Nolly pushed back her chair, as if to follow her father.

“Noelle!” Emma used her elder daughter’s Chistian name, which, Maisie noticed, caused her to turn immediately. “Let your father have a moment. We all feel grief, and we never know when it might catch us. For Piers, it is as a father for his son, and none of us know how deeply that might touch the heart.”

“Emsy’s right, you know, Nolly, you always think you can—”

“Enough, Georgina. Enough!” Emma turned to Maisie and smiled. “Now then, Maisie, I understand that you are good friends with Lady Rowan Compton. Did you know we were presented at court in the same year?”

Maisie held her wineglass by the stem and leaned aside as Mrs. Gower served pea soup from the tureen. She smiled at her hostess. “What a coincidence! No, I didn’t know. I bet she was quite a firebrand in her day.”

“My goodness, yes. In fact, I think that’s why I quite admired her, you know.

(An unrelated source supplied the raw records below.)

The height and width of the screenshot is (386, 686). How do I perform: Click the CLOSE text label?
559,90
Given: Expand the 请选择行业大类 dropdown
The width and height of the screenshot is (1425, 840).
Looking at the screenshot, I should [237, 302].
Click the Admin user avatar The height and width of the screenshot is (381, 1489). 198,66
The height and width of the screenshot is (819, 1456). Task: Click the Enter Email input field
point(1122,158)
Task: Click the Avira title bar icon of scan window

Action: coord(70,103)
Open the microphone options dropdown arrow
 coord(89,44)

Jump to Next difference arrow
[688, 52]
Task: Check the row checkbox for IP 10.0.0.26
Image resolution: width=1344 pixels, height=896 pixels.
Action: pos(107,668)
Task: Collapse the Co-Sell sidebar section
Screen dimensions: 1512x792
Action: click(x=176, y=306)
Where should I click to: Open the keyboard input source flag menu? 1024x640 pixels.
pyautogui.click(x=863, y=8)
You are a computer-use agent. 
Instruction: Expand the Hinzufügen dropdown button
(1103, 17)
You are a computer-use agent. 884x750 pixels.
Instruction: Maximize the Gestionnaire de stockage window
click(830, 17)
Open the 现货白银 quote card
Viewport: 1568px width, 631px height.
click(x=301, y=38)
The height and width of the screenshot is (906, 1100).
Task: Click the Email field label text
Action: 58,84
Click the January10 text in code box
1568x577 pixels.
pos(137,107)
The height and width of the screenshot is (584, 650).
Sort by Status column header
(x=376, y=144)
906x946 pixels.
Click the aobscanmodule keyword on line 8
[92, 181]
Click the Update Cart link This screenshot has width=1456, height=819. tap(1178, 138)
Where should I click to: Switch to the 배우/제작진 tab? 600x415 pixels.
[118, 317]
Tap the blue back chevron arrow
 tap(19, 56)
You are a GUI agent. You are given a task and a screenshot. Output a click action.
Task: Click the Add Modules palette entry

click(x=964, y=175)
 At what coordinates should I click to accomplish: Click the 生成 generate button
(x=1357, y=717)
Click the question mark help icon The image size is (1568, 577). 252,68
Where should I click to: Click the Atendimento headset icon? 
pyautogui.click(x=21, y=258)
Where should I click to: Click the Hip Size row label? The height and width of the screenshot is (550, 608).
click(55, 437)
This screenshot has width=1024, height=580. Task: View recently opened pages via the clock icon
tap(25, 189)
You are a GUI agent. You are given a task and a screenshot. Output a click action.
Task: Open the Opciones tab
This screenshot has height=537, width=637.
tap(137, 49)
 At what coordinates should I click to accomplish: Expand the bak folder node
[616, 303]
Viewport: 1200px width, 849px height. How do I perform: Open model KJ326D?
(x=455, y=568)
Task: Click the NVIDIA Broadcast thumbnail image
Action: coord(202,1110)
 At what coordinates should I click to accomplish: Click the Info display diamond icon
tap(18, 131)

After all, neither of us really enjoyed that sort of thing, though one was terribly honored to be presented to Her Majesty. Of course, she went off and married Julian Compton—he was considered quite the catch—when, according to my mother, her mother feared that she might take up with that funny man, what was his name?” She tapped the table, trying to remember.

“Maurice Blanche?” offered Maisie.

“Yes, that’s the one. Of course, he’s very famous now, isn’t he?”

Maisie nodded.

“And I—thank heavens,” continued Emma, “found an artist who saw the world from eyes like mine, and who also had a name, much to my parents’ delight.”

“Talking about how fortunate you were to bag me, eh, Emsy?”

“Darling, yes I am!” Emma Bassington-Hope’s eyes glistened as her husband entered the room once again, taking his place at the head of the table.

“Here we go, ready for a walk down memory lane, Piers?” Nolly rolled her eyes in a conspiratorial fashion.

“A finer walk could not be had—if our new friend could bear to join us.” Piers looked to Maisie.

“Of course. And I must say, this is an exquisite wine.”

“Yes, and hopefully there will be more of it—where’s Gower?” Nolly interjected again.

Two more decanters of Piers Bassington-Hope’s carefully crafted wine tempered the family’s tensions and, thought Maisie, made them sparkling company. By eleven o’clock they were lingering over the cheese course, Piers had loosened his tie at Emma’s request and the two sisters were finally at ease with each other.

“Do let’s tell Maisie about the big play. You remember, when Nick almost drowned dear little Harry in the river.”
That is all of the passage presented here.